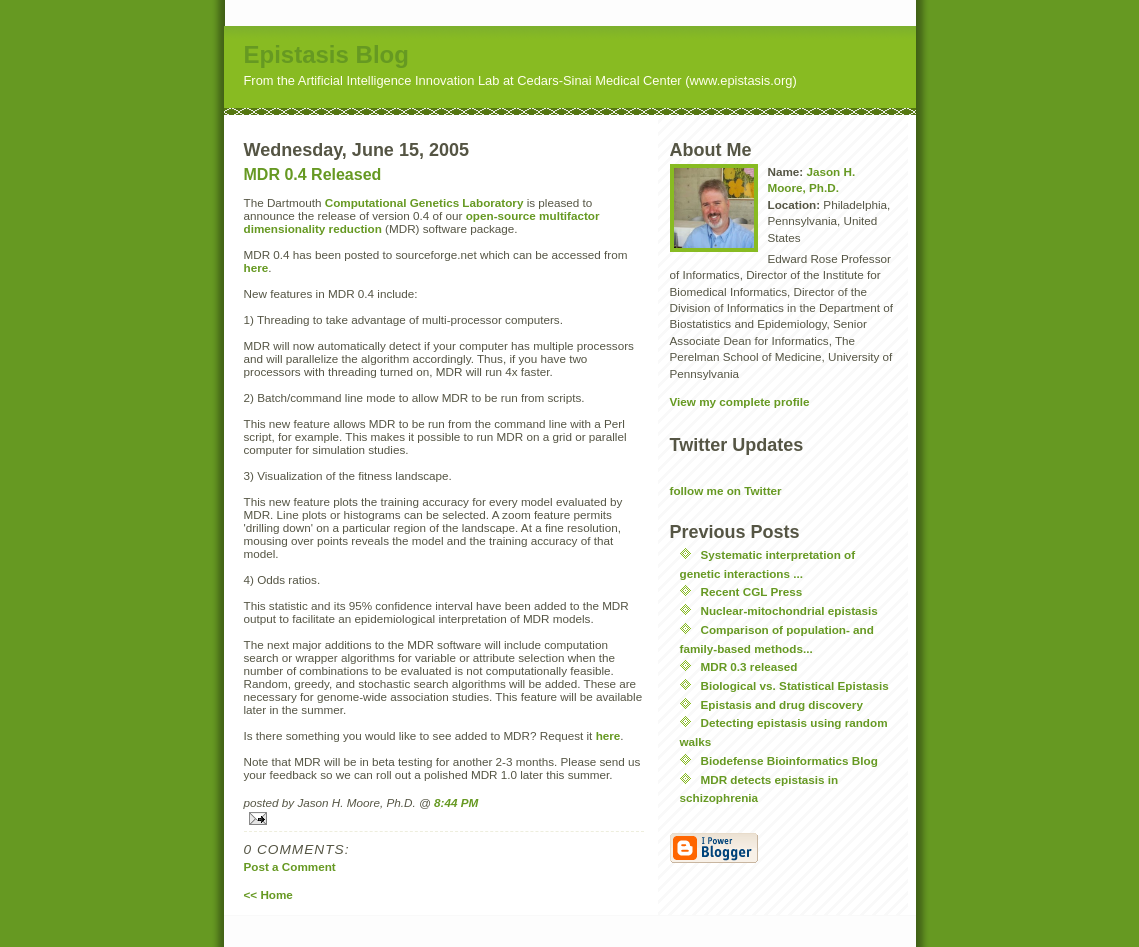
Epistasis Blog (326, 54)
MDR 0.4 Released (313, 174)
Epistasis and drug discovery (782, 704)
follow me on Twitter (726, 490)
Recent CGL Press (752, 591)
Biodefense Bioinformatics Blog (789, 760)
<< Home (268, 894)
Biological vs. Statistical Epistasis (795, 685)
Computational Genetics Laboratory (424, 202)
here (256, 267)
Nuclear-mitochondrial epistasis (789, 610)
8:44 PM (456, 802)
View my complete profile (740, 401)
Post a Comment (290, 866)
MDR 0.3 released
|---|
• **Written exercise**
Give the stretch from the line containing "Recent CGL Press (752, 591)" through the end of the records again, changing "Comment" to "Reply" and leaving everything else as it is.

• **Solution**
Recent CGL Press (752, 591)
Biodefense Bioinformatics Blog (789, 760)
<< Home (268, 894)
Biological vs. Statistical Epistasis (795, 685)
Computational Genetics Laboratory (424, 202)
here (256, 267)
Nuclear-mitochondrial epistasis (789, 610)
8:44 PM (456, 802)
View my complete profile (740, 401)
Post a Reply (290, 866)
MDR 0.3 released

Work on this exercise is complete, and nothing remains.